-- start of EXTRACT TO READ --

Our world is darker than ever...and all I want to do is pray, pray, pray--and become more bold in the face of the New Age, abortion, materialism, and the attack on marriage--and on everything that is Godly. I want to fight--I want to go out and be a warrior for the Kingdom. Yes, that is my heart's desire, and I yearn to do this while resting in the secret places of the Spirit. I want to be a contemplative prayer warrior. Gosh, what a rant. It is good to stir yourself and identify your true desires, because there are false dreams inside of you that shake and rattle for attention, and we must discern their fruits. Is this leading to joy or confusion? We have to rebuke our false selves! This only can come through prayer and fasting. Fasting is so essential to strip your spirit of its falsities...we cannot see clearly or think clearly unless we have the spirit of self control and of surrender. Speaking of fasting--it is Sunday and I am starving. I am going to go feast on veggies cooked in olive oil and cheese.
I need to give God my all this week--and how do we do this? Give God are all? Well, I suppose it comes down to being vigilant--waking up with Him on your mind, and begging the Spirit to work through you all day long. To call upon Heavenly assistance constantly--to devote yourself to the Mother of God, the Queen of Mercy, who distributes graces to the poor and needy of spirit, by giving her a portion of your day (a rosary? perhaps, a meditation on her sorrowful heart?) Remembering the Heavenly courts...and the elders, and the angels who constantly chant "holy is the Lamb!" day and night. Agnus Dei...Yes, it is a constant begging of graces. I can do nothing good on my own without second by second Heavenly aid.
Mother Angelica cracks me up--she said in her wonderful show, Mother Angelica Live, that when Our Lady appeared to St. Catherine Laboure, her hands were full of diamonds and gems falling to the ground. She said these were all the graces she yearned to give to souls (from her Son) and she said they fell to the ground because NO ONE was asking for them. The stream of graces falling from the hands of our Lady is CONSTANT. It never stops! Look at a miraculous medal--do you see the rays? Those are the graces! And Mother Angelica said, "Man if that would have been me Our Lady appeared to... I woulda said 'Gimme all you got!' Oh Lord, I thought that was hilarious. And so real! Yeah, I'm a grace hog too--I want em all Lord! And so when I receive Jesus, Body and Blood, daily in the Eucharist, I also say to Him "JESUS! Give me all you got!" and He has been giving me many graces--patience, peace, and a deeper desire for Him during times where normally I'd be pretty much despairing. It is all grace--and trust me, I need more.

-- end of EXTRACT TO READ --
-- start of DATA EXTRACT --

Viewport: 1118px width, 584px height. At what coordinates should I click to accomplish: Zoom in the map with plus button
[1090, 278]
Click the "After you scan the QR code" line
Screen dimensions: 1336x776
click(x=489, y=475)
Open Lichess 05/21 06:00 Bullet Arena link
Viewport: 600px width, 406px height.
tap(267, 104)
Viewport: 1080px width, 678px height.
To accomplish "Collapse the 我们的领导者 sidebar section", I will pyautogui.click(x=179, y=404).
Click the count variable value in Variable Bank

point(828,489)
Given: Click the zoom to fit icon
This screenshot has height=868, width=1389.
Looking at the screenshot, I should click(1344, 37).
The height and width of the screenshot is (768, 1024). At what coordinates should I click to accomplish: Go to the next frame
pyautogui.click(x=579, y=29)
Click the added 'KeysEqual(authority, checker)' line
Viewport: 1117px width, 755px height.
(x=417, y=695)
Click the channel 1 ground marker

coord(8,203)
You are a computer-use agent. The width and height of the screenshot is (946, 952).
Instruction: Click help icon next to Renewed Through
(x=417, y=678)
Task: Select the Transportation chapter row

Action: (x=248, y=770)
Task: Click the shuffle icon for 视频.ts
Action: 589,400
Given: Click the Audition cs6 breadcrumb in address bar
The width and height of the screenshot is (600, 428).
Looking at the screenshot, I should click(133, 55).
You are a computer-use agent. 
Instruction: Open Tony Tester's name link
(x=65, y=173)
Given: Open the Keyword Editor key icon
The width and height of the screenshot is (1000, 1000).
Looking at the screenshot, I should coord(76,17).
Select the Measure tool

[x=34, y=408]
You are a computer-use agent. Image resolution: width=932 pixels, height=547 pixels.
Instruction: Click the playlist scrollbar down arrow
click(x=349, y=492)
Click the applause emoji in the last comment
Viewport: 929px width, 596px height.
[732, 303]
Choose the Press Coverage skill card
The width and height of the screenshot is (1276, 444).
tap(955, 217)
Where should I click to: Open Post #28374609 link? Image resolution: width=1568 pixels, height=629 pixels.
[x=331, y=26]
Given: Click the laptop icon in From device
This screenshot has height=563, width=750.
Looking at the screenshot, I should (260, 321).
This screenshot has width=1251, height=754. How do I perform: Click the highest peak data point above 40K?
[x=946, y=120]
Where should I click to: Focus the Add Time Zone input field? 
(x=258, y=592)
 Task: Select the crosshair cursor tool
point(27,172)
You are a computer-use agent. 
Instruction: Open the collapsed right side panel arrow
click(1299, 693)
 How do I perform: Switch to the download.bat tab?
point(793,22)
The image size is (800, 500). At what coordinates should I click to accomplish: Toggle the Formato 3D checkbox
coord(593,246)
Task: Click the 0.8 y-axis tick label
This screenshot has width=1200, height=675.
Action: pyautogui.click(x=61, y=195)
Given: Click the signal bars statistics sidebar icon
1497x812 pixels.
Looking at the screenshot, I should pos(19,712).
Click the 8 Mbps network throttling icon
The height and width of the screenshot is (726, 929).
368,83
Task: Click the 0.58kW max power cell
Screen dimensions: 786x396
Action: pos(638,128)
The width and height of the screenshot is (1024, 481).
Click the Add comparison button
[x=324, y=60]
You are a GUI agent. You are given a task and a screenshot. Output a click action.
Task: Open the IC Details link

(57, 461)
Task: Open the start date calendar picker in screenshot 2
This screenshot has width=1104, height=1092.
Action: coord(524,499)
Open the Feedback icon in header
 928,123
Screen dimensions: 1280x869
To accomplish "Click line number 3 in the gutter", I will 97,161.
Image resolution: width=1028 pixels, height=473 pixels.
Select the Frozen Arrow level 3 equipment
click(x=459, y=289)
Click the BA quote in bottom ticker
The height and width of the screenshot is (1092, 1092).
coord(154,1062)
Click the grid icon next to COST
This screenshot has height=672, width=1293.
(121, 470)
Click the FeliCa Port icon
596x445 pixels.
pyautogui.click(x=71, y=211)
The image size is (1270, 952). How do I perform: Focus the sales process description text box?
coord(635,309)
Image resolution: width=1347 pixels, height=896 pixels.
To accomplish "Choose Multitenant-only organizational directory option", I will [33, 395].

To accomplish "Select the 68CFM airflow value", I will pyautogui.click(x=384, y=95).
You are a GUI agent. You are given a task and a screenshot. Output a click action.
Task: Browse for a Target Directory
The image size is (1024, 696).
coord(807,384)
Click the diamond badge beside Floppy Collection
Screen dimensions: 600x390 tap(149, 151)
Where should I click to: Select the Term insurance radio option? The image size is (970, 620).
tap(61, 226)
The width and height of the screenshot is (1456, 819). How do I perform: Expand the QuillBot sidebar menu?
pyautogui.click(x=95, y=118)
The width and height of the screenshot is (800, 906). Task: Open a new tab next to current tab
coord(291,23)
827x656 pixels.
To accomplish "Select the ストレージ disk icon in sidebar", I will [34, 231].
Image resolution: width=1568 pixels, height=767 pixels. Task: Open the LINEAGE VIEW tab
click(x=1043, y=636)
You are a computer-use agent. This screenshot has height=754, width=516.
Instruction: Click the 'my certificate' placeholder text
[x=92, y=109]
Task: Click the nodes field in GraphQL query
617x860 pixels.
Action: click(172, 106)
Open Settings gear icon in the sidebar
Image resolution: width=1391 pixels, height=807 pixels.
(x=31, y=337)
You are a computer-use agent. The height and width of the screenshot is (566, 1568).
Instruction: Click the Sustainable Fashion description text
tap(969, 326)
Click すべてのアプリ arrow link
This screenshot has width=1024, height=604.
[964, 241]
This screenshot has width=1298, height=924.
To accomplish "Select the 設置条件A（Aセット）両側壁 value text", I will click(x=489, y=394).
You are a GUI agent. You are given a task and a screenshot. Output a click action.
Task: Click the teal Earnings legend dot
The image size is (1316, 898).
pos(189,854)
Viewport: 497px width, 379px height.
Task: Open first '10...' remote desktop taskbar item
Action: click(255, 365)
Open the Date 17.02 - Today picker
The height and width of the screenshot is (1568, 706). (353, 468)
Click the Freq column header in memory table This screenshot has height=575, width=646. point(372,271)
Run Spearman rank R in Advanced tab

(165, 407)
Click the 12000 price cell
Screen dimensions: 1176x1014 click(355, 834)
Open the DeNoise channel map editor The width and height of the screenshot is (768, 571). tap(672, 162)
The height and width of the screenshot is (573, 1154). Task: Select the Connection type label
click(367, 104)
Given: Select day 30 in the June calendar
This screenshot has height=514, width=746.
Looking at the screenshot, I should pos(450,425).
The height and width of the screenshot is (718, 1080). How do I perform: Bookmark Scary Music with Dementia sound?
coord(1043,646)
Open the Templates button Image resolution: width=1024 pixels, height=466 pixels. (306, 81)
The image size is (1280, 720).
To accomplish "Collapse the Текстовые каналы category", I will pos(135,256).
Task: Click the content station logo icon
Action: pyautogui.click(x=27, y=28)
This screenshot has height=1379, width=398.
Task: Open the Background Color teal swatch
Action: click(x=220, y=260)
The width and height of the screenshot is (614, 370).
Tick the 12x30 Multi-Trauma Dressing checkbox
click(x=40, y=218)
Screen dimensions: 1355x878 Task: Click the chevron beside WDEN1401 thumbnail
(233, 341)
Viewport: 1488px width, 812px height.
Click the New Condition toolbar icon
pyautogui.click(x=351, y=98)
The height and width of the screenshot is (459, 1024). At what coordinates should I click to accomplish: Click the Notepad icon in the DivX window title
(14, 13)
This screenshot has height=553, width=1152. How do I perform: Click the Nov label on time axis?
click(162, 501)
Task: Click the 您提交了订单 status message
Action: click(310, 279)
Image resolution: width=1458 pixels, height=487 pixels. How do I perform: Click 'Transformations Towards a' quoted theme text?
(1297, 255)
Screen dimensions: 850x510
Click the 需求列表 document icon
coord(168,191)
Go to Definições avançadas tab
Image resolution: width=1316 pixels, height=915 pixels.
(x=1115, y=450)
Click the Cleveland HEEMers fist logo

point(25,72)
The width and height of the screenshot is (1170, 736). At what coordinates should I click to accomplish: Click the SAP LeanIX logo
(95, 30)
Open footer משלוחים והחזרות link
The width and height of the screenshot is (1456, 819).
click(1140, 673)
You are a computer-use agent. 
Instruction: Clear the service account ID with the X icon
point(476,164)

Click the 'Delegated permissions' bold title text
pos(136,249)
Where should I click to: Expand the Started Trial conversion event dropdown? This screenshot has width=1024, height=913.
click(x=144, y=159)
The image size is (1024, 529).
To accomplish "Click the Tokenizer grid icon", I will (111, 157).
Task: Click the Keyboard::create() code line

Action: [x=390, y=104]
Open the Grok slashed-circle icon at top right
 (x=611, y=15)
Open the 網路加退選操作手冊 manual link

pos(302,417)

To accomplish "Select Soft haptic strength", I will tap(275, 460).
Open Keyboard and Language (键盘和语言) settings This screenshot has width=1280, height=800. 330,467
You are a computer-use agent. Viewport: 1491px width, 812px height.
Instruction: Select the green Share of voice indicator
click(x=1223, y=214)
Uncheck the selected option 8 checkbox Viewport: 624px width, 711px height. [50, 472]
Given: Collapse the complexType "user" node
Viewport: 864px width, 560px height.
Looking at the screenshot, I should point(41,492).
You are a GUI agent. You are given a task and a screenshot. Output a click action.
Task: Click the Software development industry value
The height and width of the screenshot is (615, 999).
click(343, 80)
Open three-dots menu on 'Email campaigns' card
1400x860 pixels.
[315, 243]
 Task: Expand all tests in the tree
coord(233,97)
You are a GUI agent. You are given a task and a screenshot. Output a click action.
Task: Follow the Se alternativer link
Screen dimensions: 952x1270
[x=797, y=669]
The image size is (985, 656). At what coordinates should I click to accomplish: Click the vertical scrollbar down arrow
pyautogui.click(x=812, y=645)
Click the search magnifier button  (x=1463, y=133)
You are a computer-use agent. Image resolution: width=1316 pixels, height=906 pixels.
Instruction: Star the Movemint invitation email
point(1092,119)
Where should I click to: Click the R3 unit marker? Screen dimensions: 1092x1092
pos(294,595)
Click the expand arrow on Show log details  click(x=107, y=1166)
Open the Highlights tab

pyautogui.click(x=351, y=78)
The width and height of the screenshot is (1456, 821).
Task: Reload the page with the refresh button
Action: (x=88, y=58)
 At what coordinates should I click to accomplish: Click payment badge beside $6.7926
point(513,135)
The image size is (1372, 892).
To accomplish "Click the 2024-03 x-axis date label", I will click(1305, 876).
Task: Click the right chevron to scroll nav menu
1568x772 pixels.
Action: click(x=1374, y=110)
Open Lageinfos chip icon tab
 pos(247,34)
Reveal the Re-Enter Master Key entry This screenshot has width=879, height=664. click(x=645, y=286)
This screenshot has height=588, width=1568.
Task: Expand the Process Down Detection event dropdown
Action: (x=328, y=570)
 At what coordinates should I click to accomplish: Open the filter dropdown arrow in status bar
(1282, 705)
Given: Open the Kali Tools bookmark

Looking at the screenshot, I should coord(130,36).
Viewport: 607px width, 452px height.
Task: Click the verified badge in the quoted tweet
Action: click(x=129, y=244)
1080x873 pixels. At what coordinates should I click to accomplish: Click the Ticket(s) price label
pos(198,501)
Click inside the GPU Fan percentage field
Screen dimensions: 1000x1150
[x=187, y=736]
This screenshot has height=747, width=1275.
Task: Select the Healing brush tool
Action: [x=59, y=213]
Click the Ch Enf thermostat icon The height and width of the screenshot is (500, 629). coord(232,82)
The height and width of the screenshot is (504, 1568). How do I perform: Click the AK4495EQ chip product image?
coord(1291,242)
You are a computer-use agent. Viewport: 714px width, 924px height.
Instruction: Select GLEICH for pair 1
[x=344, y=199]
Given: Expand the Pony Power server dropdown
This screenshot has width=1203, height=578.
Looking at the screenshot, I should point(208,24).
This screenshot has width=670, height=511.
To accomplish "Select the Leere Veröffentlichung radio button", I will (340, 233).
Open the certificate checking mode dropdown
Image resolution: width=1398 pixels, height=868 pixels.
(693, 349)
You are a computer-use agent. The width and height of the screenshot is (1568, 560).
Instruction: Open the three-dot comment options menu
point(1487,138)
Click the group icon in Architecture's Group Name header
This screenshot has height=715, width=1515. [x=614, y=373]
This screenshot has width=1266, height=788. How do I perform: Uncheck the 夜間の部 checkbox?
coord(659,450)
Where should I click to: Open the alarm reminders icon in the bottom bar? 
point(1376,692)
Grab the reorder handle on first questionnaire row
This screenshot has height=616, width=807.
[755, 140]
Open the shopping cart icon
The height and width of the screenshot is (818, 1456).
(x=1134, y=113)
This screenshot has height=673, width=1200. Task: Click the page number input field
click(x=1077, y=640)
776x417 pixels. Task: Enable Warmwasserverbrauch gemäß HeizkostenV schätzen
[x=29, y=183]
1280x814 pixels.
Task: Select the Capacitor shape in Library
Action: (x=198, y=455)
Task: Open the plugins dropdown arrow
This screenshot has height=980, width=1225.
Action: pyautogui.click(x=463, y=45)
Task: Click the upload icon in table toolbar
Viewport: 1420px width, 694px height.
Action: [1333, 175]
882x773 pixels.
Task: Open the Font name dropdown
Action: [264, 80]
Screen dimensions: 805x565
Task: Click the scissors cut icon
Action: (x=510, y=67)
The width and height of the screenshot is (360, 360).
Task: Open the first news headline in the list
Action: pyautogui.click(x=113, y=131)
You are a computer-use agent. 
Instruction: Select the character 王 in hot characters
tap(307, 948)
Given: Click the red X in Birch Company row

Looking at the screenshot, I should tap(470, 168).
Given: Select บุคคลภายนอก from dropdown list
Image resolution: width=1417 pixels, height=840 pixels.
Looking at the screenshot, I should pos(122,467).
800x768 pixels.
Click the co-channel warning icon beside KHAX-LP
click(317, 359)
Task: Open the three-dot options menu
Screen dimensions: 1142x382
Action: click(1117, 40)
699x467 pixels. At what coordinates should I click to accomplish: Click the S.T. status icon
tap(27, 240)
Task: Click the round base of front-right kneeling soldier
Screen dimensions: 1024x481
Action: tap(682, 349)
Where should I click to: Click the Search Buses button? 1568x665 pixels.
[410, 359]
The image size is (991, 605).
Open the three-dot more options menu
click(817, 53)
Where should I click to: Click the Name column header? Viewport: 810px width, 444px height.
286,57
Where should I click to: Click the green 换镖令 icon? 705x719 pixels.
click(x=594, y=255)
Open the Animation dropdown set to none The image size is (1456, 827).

-- end of DATA EXTRACT --

SHORT PROBLEM:
In the reflection on prayer and grace, why did the diamonds and gems in Our Lady's hands fall to the ground, as Mother Angelica described it? Answer in one to three sentences.

RESPONSE BELOW:
The diamonds and gems were the graces Our Lady longed to give to souls from her Son. They fell to the ground because no one was asking for them.